In the last issue of Cloubi News we discussed Hattie’s (2009) three types of feedback and how they relate to digital assessment. This time round we’d like to share some ideas on how to integrate ways feeding up, feeding back and feeding forward into your learning products using Cloubi’s versatile toolset.

Feed up and Feed forward: Where am I going? Where next?

According to John Hattie, one of the most neglected aspects of feedback is learners’ ability to receive and apply it. Does feedback help someone understand what they don’t know, what they do know, and where they go? It is obvious that the value of personal guidance by a teacher cannot be overestimated. However, a high-quality learning material – digital or printed – will contribute to feeding up and forward as well.

Aside from explicitly providing orientation about learning goals – as we showed in the last issue – there are also many indirect ways to bring feeding up and feeding forward into Cloubi.

Consider for instance the use of Cloubi’s Gamification features and Adaptive Task Packages:

  • When using achievements to reward students for their progress through a learning product, consider their value with respect to if they help the learner understand where they are heading. Using multiple achievement levels with clearly defined descriptions has the double benefit of not only motivating learners, but also serving implicitly as a guidepost for what content is yet to come.
  • A similar rule can be applied to Adaptive Task Packages. As we showed in most recent Webinar, the package has the possibility to provide Where am I going? Feedback already built in. A well-thought-out use of the first and last pages of a package – the first page typically including a self-test for students to see where they currently are – can go a long way in guiding the student through it and helping him see where they’re at.

Feed back: How am I doing?

The Cloubi Task editor offers multiple options for providing feedback automatically and immediately. Here are two ways to enhance the feedback you provide in Cloubi tasks.

Combine and refine. Many Cloubi task types allow global feedback for an entire question as well as custom feedbacks for the individual answer options. Combining the two options and adding feedbacks for a variety of possible answers (e.g. most common mistakes) creates a rich feedback experience with a high level of guidance. To help students apply the feedback they have received, consider enabling multiple checking attempts in the task settings.

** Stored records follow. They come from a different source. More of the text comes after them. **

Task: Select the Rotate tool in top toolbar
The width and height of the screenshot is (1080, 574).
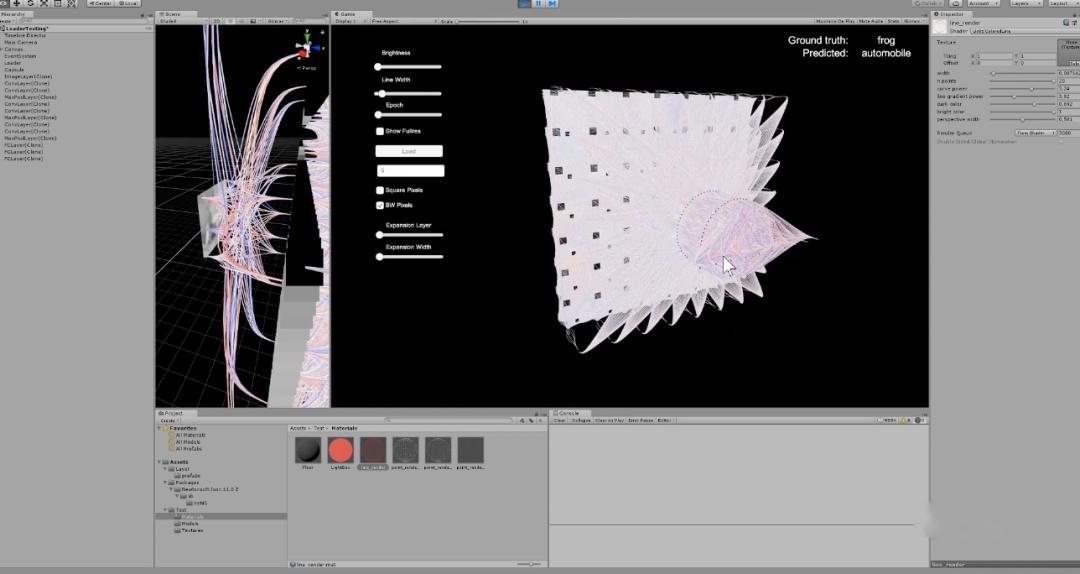Action: [30, 3]
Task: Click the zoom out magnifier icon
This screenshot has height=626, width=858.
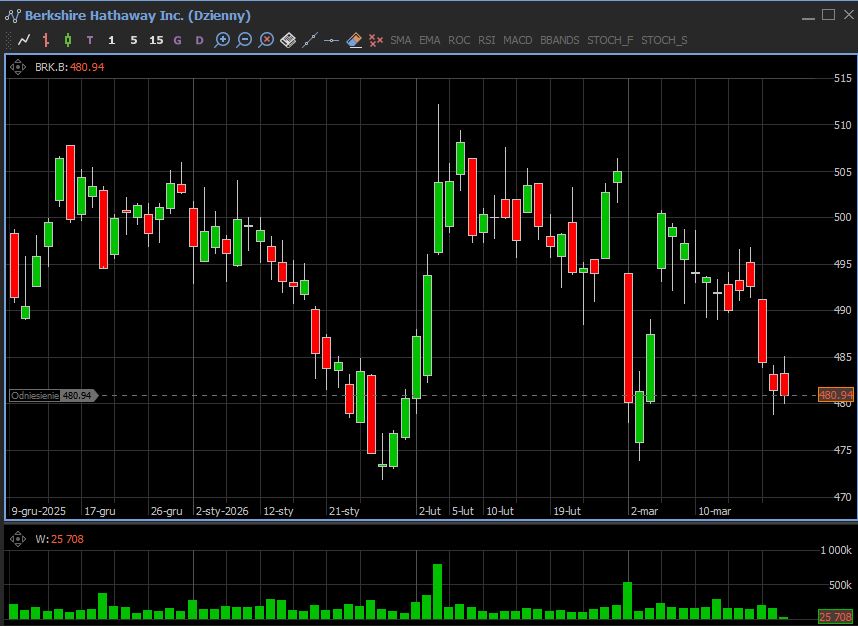Action: coord(244,40)
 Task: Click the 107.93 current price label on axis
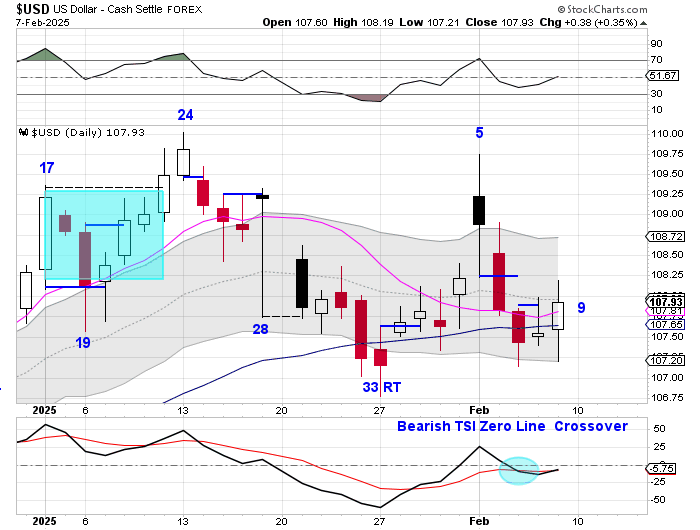coord(664,301)
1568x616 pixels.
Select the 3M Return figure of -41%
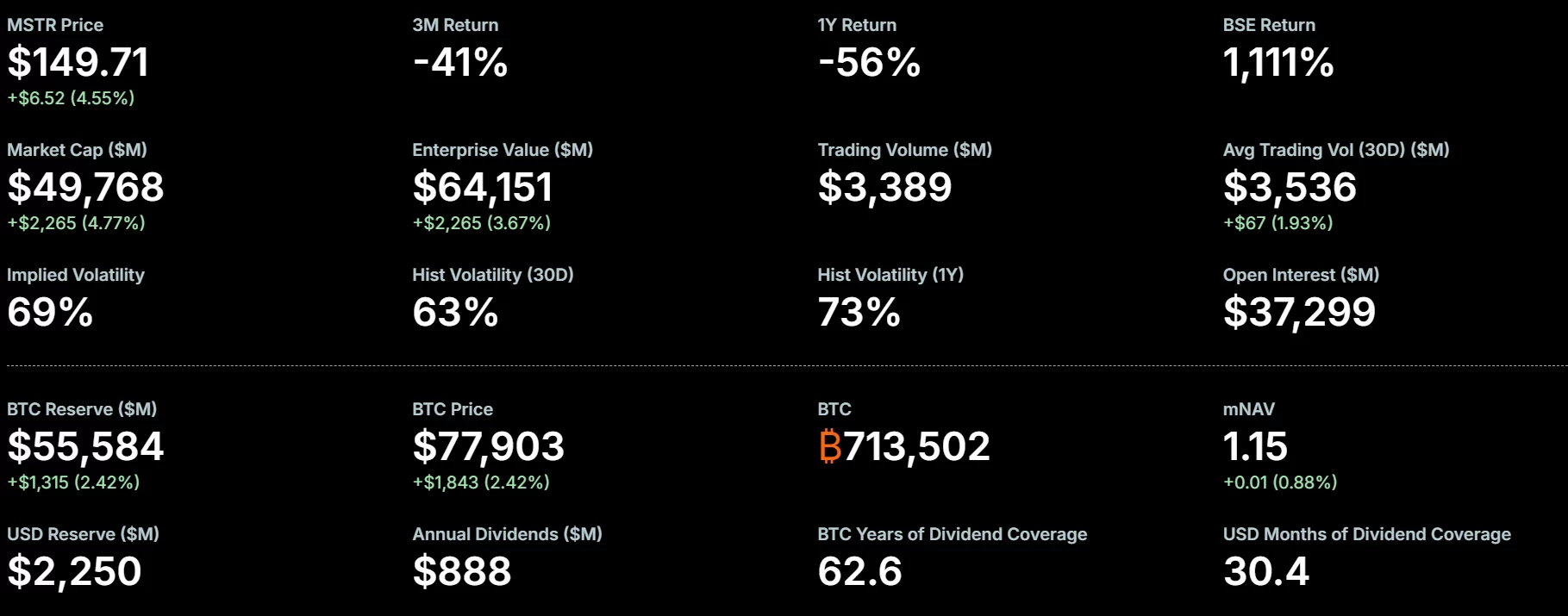460,62
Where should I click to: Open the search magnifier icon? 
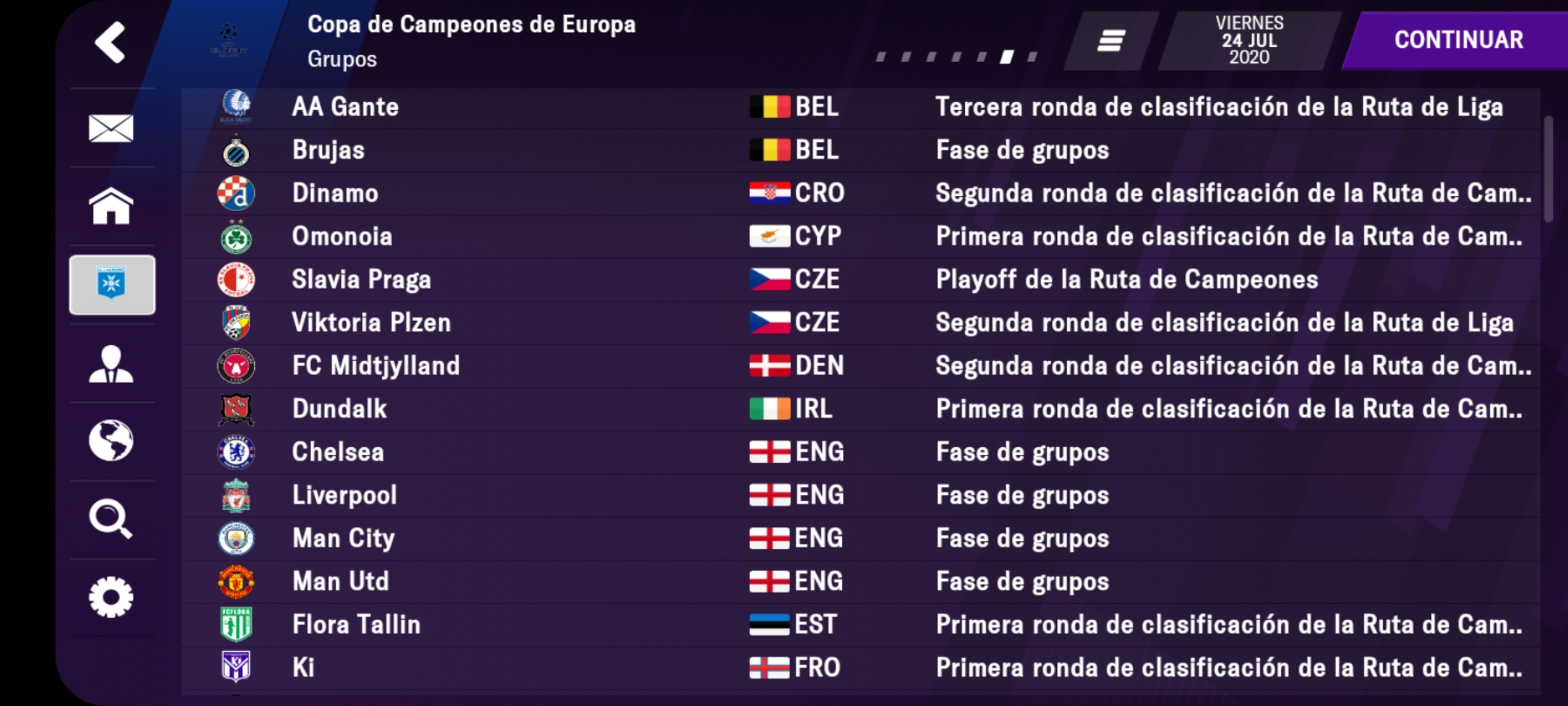tap(111, 520)
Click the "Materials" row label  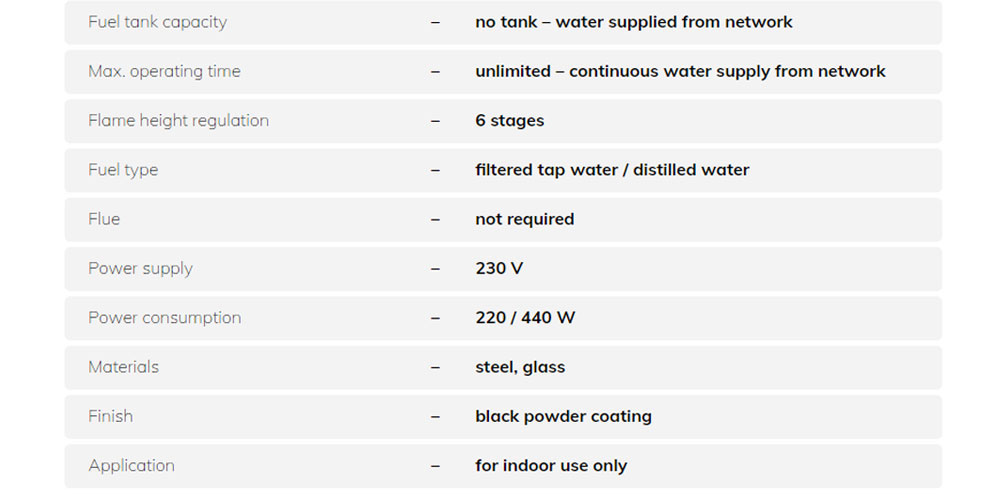(123, 367)
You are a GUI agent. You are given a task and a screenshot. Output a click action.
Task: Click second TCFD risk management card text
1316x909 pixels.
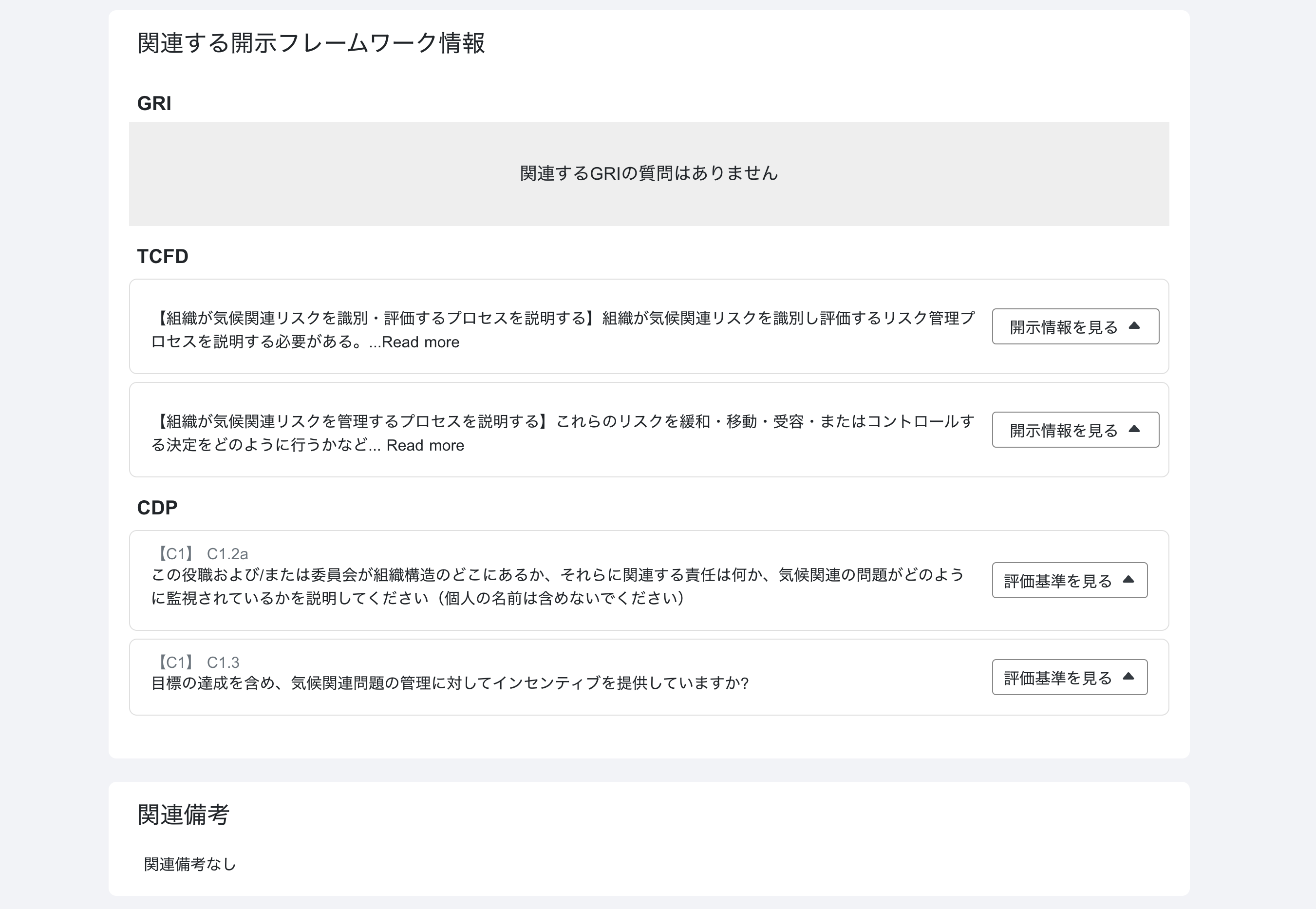point(563,422)
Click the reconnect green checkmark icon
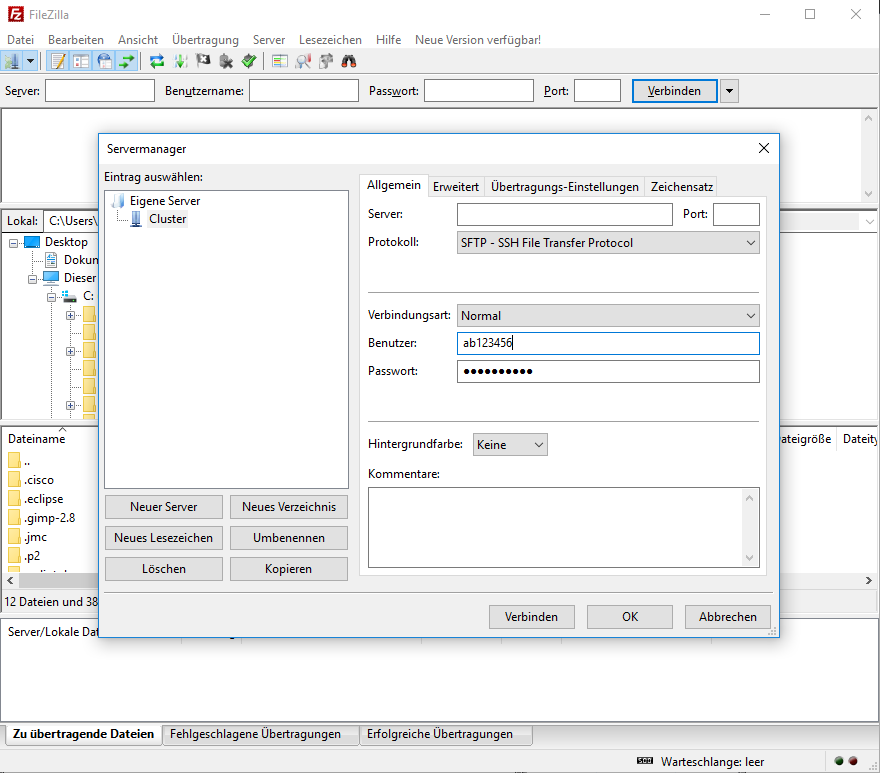This screenshot has width=880, height=773. [x=249, y=61]
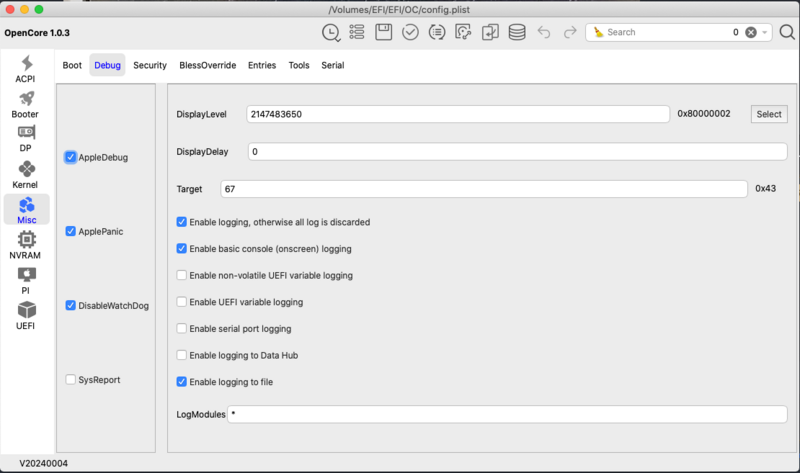The width and height of the screenshot is (800, 473).
Task: Disable logging to file checkbox
Action: click(181, 381)
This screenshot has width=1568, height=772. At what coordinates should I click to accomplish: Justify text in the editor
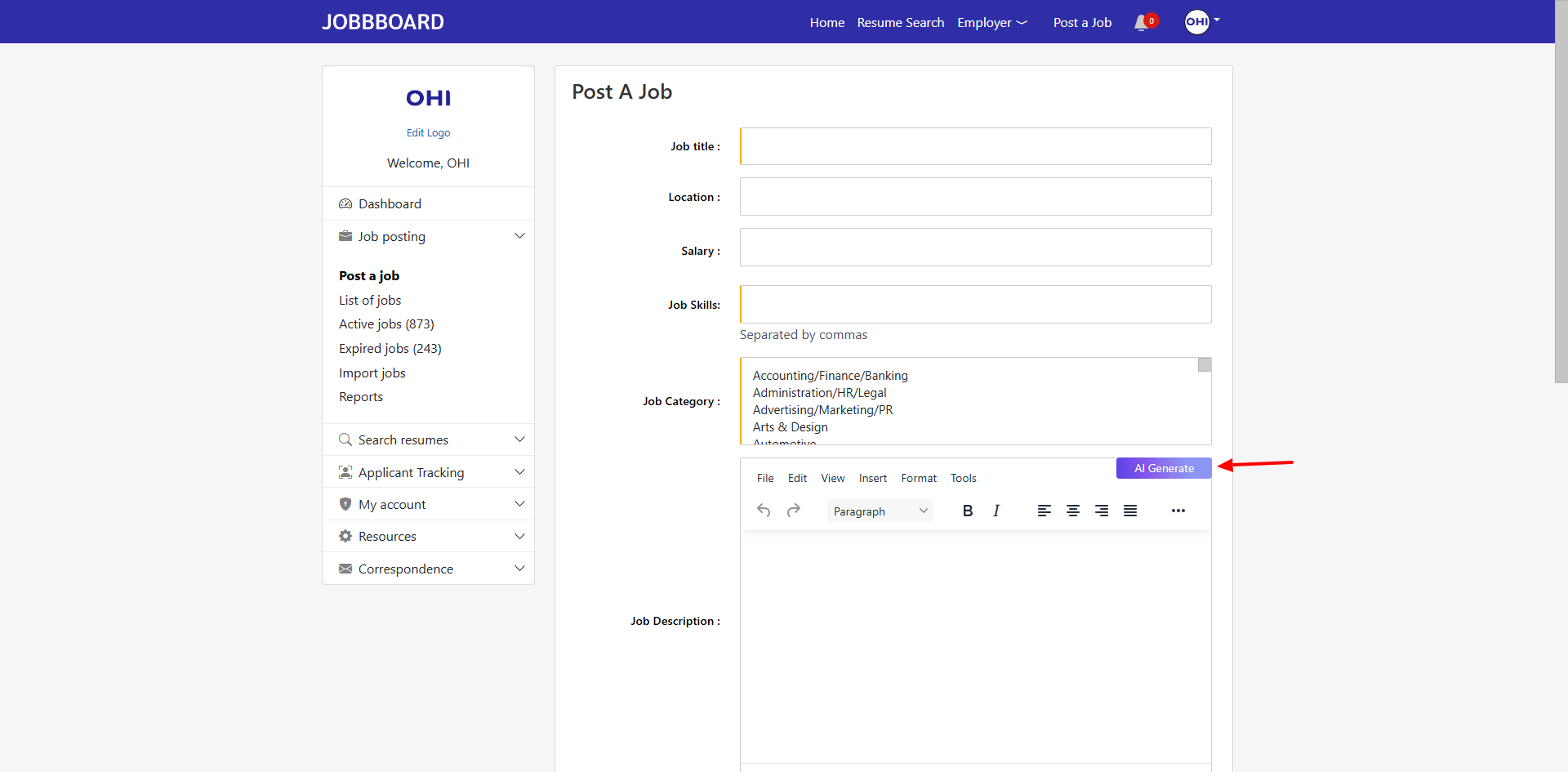1130,511
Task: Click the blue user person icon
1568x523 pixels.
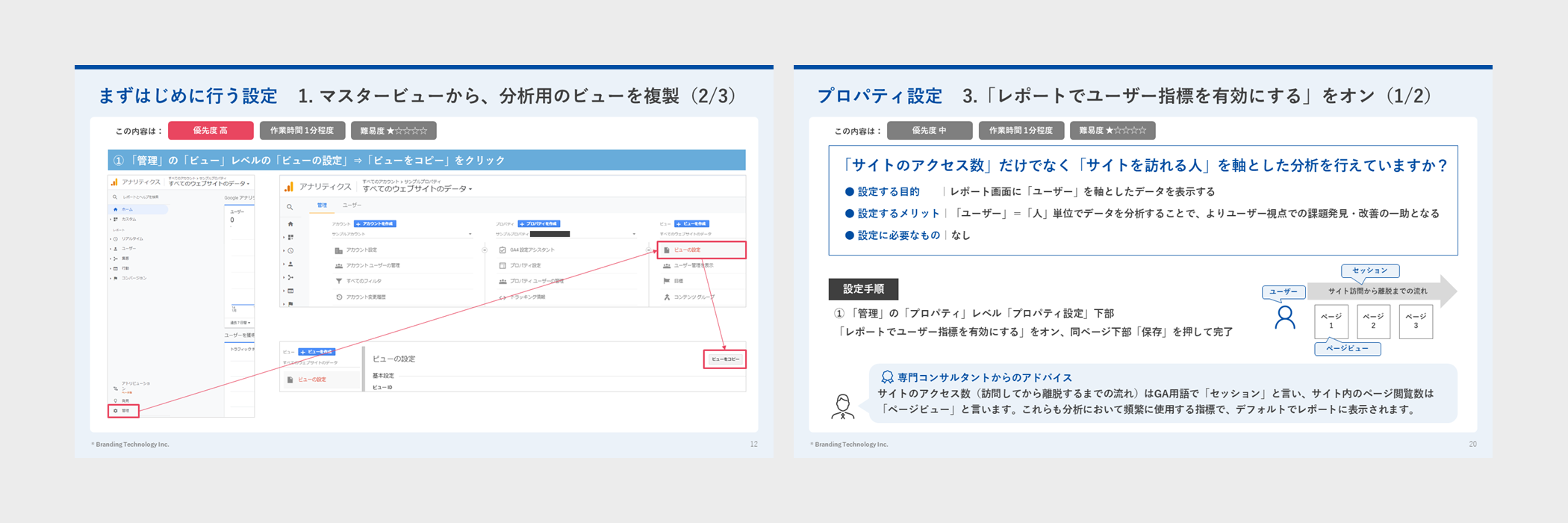Action: click(x=1285, y=318)
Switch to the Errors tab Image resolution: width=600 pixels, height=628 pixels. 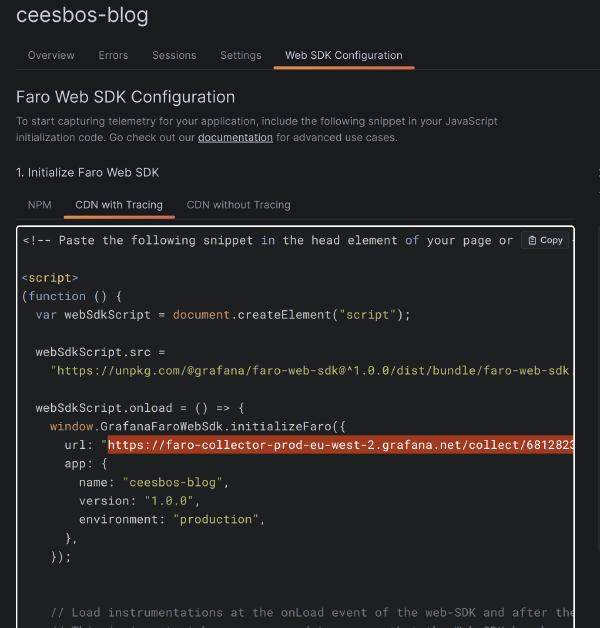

1. Global feedback on a Gap fill task.

2. Detailed feedback on a Gap fill task.

Enrich. The feedback option in the Task editor enables adding various types of media as feedback elements. Text and image – or a combination of the two – are popular options; but how about adding a link to a tutorial, or a video about the topic the learner has encountered difficulties with? (This is also a very good example for feed forward and helping the learner proceed onwards!) You can also combine your feedback elements with our highly customizable Score overview module within the task, thus creating additional valuable insight for learners.

Sparks, Sarah D.: Getting Feedback Right: a Q & A with John Hattie, in: Education Week Vol. 37, Issue 36, Pages 8-9, Online version accessed 5.11.2018

Hattie, J. 2009, Visible learning: A synthesis of over 800 meta-analyses relating to achievement. Routledge, New York.